# Client Example: Grouped N-Dimensional Convolution Forward

## Theory

This client example demonstrates **grouped N-dimensional convolution forward** for 1D, 2D, and 3D inputs, supporting multiple data types (including BF8 and FP8). Grouped convolution is used in modern CNNs and vision transformers to reduce computation and enable channel-wise or expert-wise processing.

**Mathematical Formulation:**
Given input $X$ and weights $W$ for $G$ groups:
- For each group $g$:
  $$
  Y^g[n, c_{out}, ...] = \sum_{c_{in}} \sum_{k_1} ... \sum_{k_n} X^g[n, c_{in}, ...] \cdot W^g[c_{out}, c_{in}, ...]
  $$
- Each group operates on a subset of input/output channels.

**Algorithmic Background:**

## Grouped Convolution Forward
Grouped convolution operation for 1D, 2D or 3D spatial dimensions. Convolution utilizes GEMM kernel after tensor coordinate transform. In CK Grouped Convolution Forward operation is called as `DeviceGroupedConvFwdMultipleABD` and requires following types as template parameters:

* **NumDimSpatial** - number of spatial dimensions (1D, 2D, 3D).
* **InLayout** - input layout (NHWGC, GNHWC, NGCHW).
* **WeiLayout** - weight layout (GKYXC).
* **DsLayout** - layouts for additional tensors for fused operations.
* **OutLayout** - output layout (NHWGK, GNHWK, NGKHW).
* **ADataType** - input data type. Pass tuple if there is fused operation with input.
* **BDataType** - weight data type. Pass tuple if there is fused operation with weight.
* **DsDataType** - data types for additional tensors for fused operations.
* **EDataType** - Output data type.
* **AElementwiseOperation** - fused operation on tensor A (input).
* **BElementwiseOperation** - fused operation on tensor B (weight).
* **CDEElementwiseOperation** - fused operation on tensor C (output).
* **AComputeType** - compute data type of tensor A for mfma instruction (ADataType by default).
* **BComputeType** - compute data type of tensor B for mfma instruction (AComputeType by default).

Grouped convolution forward support tensors larger than 2GB.

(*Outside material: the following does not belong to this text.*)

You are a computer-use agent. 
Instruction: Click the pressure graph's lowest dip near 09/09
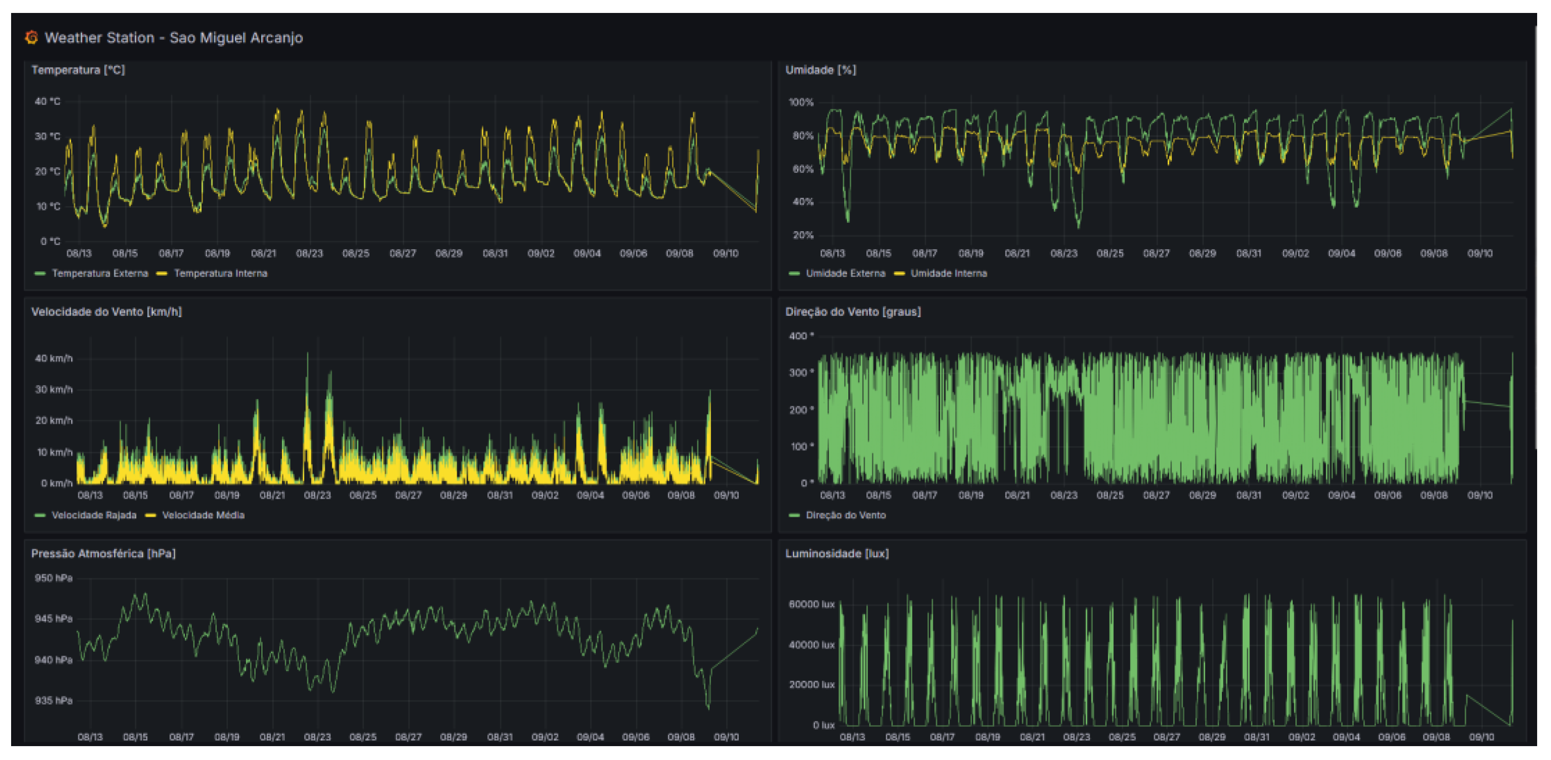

List of the device operations for grouped convolution forward in CK:

* **DeviceGroupedConvFwdMultipleABD_Xdl_CShuffle_V3** - Device operation with XDL instructions. Optimized for AMD Instinct MI300 series.
* **DeviceGroupedConvFwdMultipleABD_Xdl_CShuffle** - Device operation with XDL instructions and support of fused operations to input, weight and output.
* **DeviceGroupedConvFwdMultipleD_Wmma_CShuffle** - Device operation with WMMA instructions.
* **DeviceGroupedConvFwdDlMultipleD_NHWC_KYXC_NHWK** - Device operation with DL instructions.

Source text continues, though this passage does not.